For that matter, gay men (and women too!) don't spring up fully formed at the age of eighteen. They go to sleepovers and shower in gyms just like the rest of us, and I'd venture so far as to say they occasionally develop several clues about "behavior" well before that age, too.

The issue here is less "dearie me, dreary old sex" than it is the denial of a person's very being. It isn't "what if a gay man comes to be interested in a soldier who isn't (or, for that matter, who is)". It's what the Chairman of the Joint Chiefs of Staff said this week: there is no valid reason to expect anyone in the military to deny who they are. Morally, repression of identity is at the heart of da/dt, not the supposed-ramifications of acknowledging that identity.

To presume that soldiers who are willing to die for their countries re less willing to avoid taking their lives in their own hands acting inappropriately with the "wrong" comrade (or to avoid just being jerkweeds to their comrades in arms) is an irrelevant game of pearl-clutchery more centered on fear than it is on practicalities.

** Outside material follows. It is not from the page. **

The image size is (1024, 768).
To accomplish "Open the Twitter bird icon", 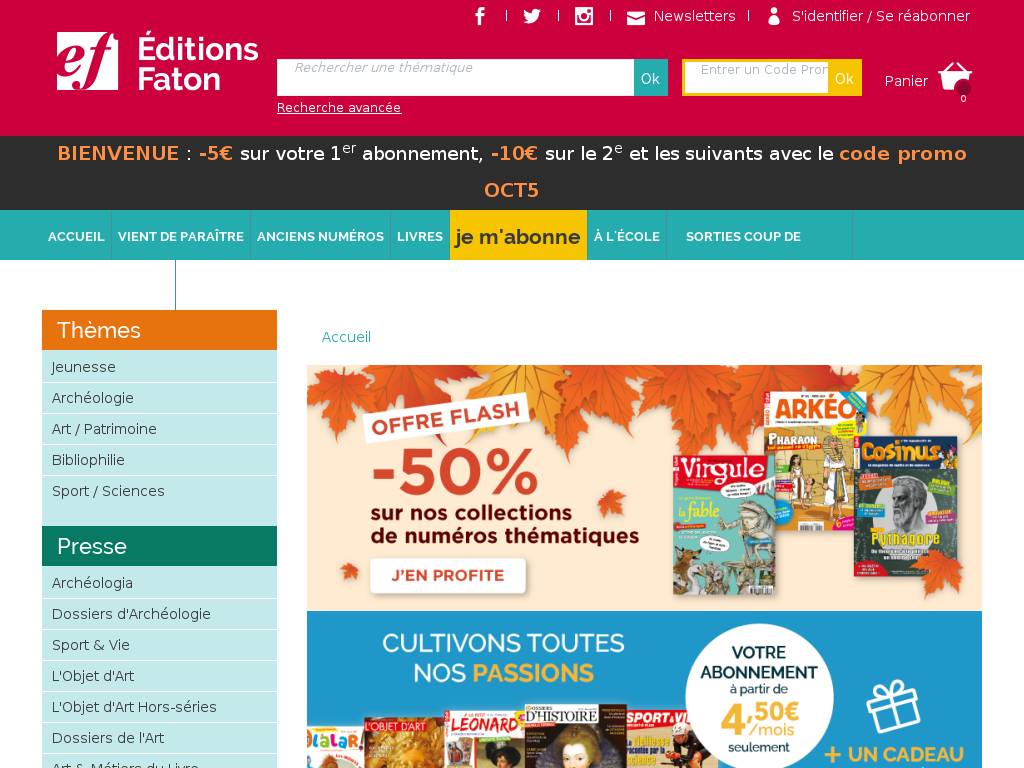I will (532, 16).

Another way to frame it is to pose the question of who generally make better solders - homosexuals or bigots. The territorial aspect of who gets precedence, who has more right to concession, whose rights or comfort outrank the others? The liberal in me says "no way it's the narrowminded idiot", of course. But even the more conservative thinking I am capable of has to wonder, why should there be any presumption that the guy who's insecure and scared gets the consideration *in the armed services* of all ironic contexts? "They were there first" doesn't compel me as an answer and conclusion.

Just because making this change would be HARD doesn't mean it shouldn't be done. And the guys who're going to do it don't deny it's difficult. But they're in the doing-difficult-things business. They do what most of us never will.

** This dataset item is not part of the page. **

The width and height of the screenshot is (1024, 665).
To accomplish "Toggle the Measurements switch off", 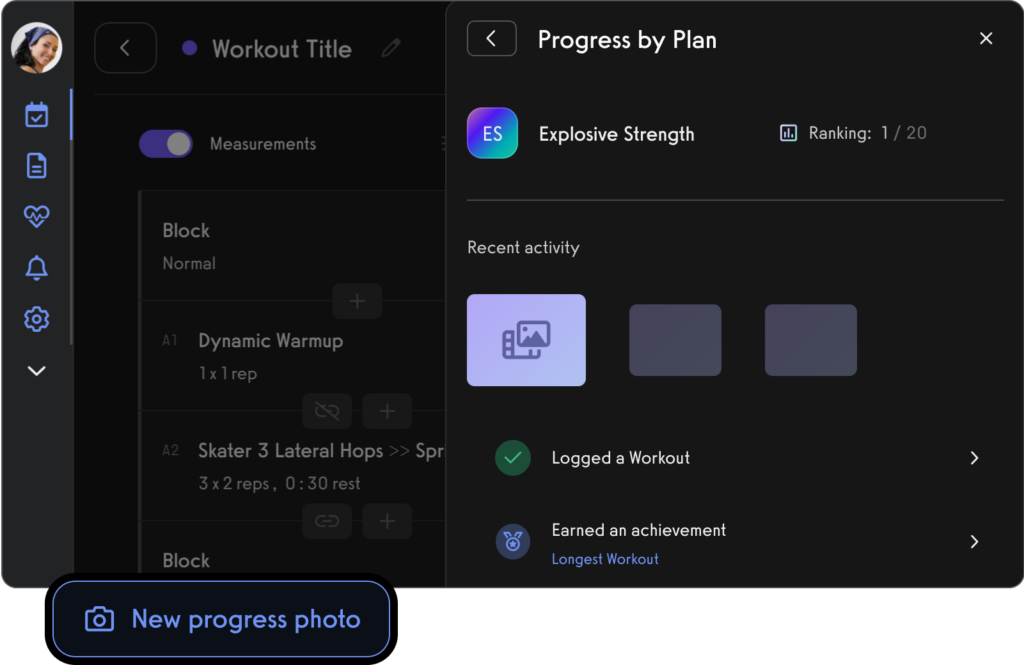I will [166, 143].
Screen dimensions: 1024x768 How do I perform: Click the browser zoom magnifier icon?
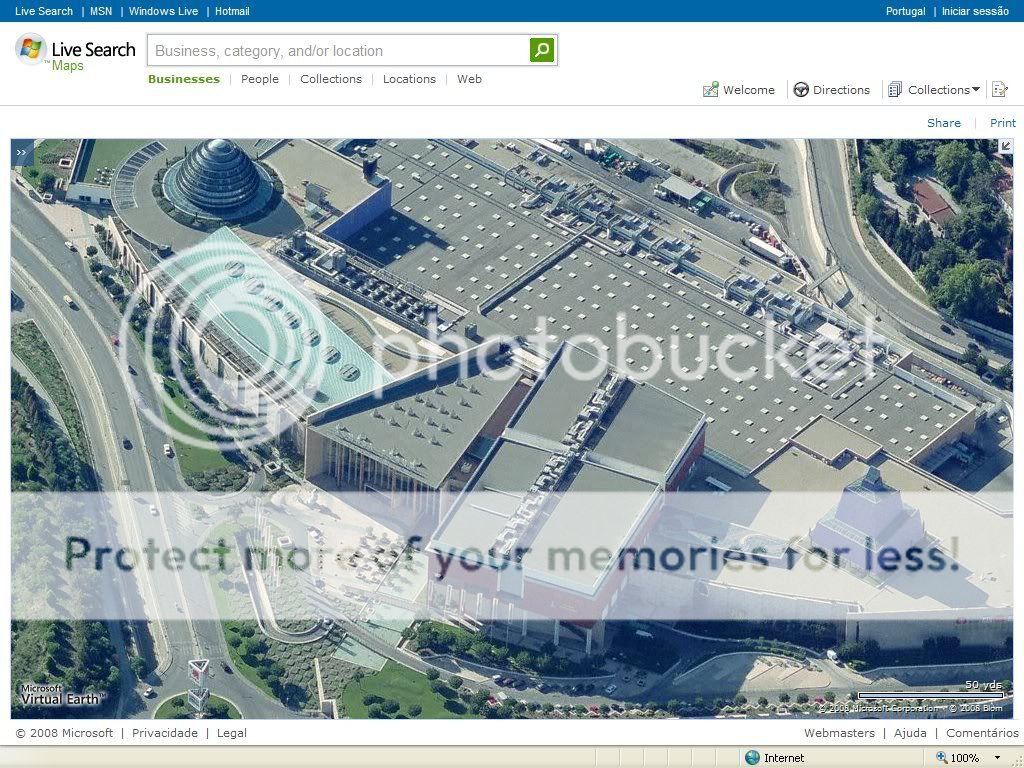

The services are not the same entities they were even just twenty years ago. Military figures of the stature of Colin Powell and two Chairman of the Joint Chiefs of Staff (one past - four-star General John Shalikashvili, and one present - Admiral Mike Mullen) are behind this issue now. Two Secretaries of Defense, William Cohen AND Robert Gates, are pro-repeal. Retired and current military personnel alike, from all branches, have demonstrated continued support, always increasing in the years since da/dt. A 2006 poll stated that SEVENTY-THREE percent of military respondents indicated they were comfortable in the presence of gay or lesbian personnel, and in the intervening several years that number may well have gone even higher. This stat represents *military* respondents, those people to whom this question is actually perhaps relevant, insofar as the sexual orientation of ANY person must be judged as "relevant" to total strangers.

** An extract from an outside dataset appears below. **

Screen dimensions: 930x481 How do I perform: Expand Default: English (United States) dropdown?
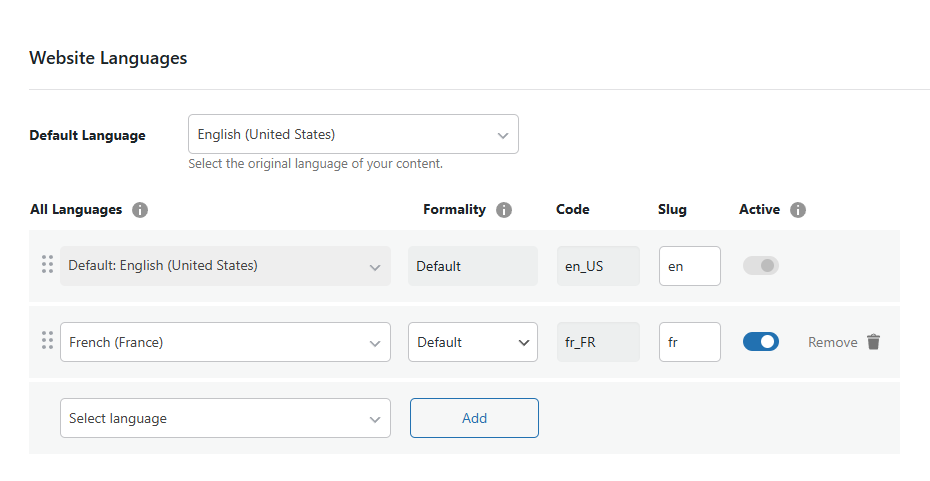pyautogui.click(x=225, y=266)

Today, as then (1993), the real question is not whether sexual minorities can be successfully integrated into the military. The social science data answered this question in the affirmative then, and do so even more clearly now. Rather, the issue is whether the United States is willing to repudiate its current practice of antigay discrimination and address the challenges associated with a new policy."
Gregory M. Herek, PhD, research psychologist

It's this man's job to find problems, and his consistent finding for these seventeen years has been that "there is no evidence of disruption or loss of mission effectiveness", a phrase the clarity of which is irreproachable, and which he repeats in context after context regarding the policy. Research touching this subject goes back fifty-six years at least. And research informs our senior military personnel: Would it be hard? Maybe. But can it be *done*? YES. Even public opinion polling never indicates a majority determined against repeal.

At the end of the day, we give these people massive weaponry and entrust to them the very wellbeing of our country. That we can't trust them not to behave in other ways seems, if not outright ugly, at least a little quaint at this point.